Associação das aéreas pede ao governo extensão de subsídios até dezembro
A Abear solicitou ao governo federal a prorrogação de medidas emergenciais e subsídios para reduzir os custos operacionais do setor aéreo.
Pontos principais
- A Abear formalizou o pedido de extensão de alívio financeiro para as companhias aéreas até o fim de 2025.
- O setor busca manter a alíquota zero de PIS/Cofins sobre o querosene de aviação, cujo benefício atual expira em 31 de maio.
- Empresas negociam o adiamento do pagamento de tarifas de navegação aérea para preservar o fluxo de caixa.

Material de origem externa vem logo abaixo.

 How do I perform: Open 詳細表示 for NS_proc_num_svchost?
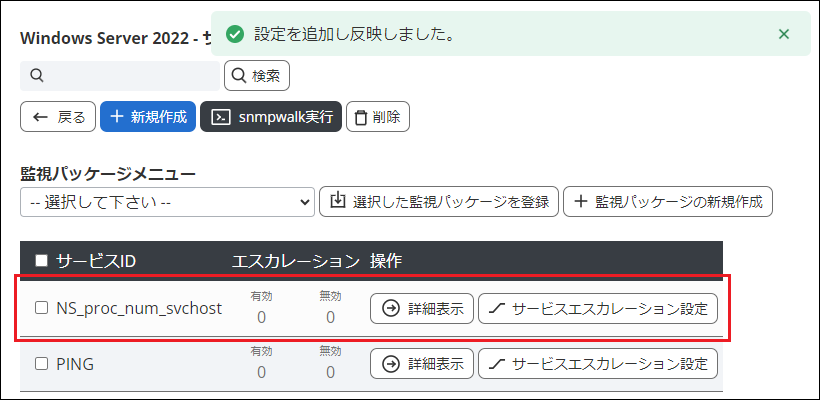(422, 309)
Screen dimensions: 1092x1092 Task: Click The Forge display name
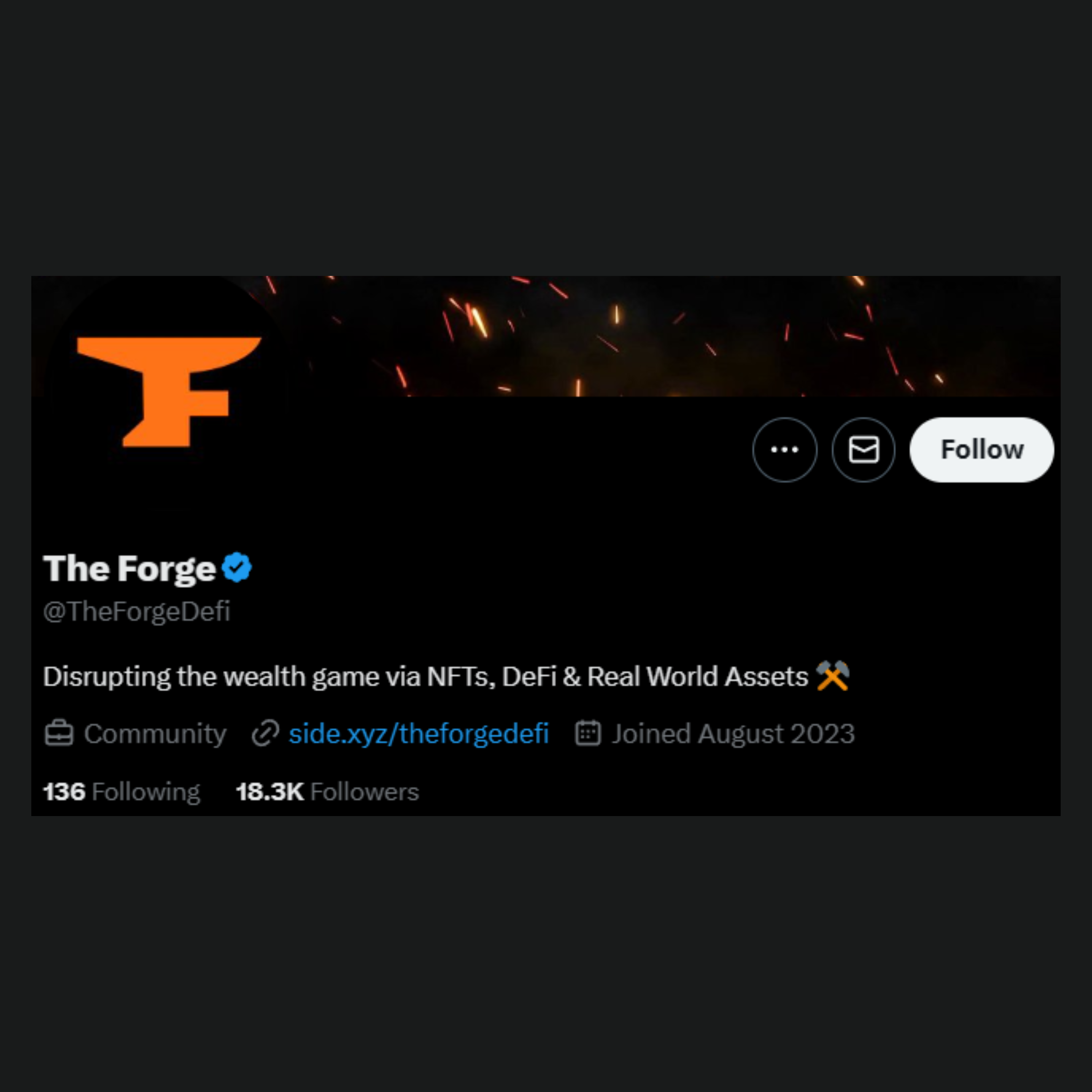pos(130,568)
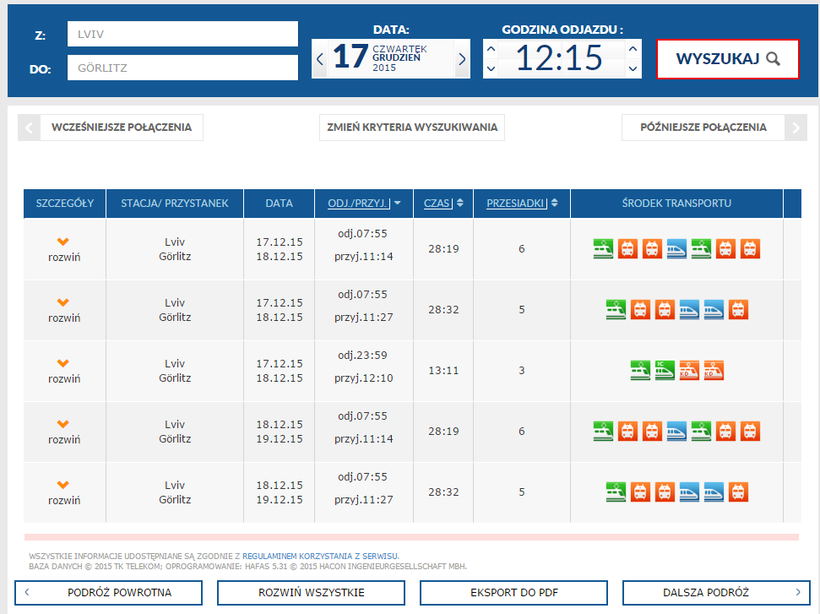Expand details of the 13:11 connection
820x614 pixels.
pos(64,370)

- A alta nos preços do petróleo e do combustível, impulsionada pelo conflito no Oriente Médio, é citada como o principal fator de pressão.
A Associação Brasileira das Empresas Aéreas (Abear) encaminhou ao governo federal um pedido formal para a prorrogação de medidas emergenciais de suporte ao setor. O pleito visa mitigar o impacto dos elevados custos operacionais, que têm sido pressionados pela volatilidade dos preços do petróleo e do querosene de aviação, agravada pela instabilidade geopolítica no Oriente Médio. Entre as principais solicitações, destaca-se a manutenção da alíquota zero de PIS/Cofins sobre o combustível, benefício que tem vencimento previsto para o final de maio. Além disso, as companhias buscam flexibilizar o cronograma de pagamento das tarifas de navegação aérea. A medida é considerada estratégica pelas empresas para evitar a queima acelerada de caixa e garantir a sustentabilidade das operações aéreas no país ao longo do restante do ano.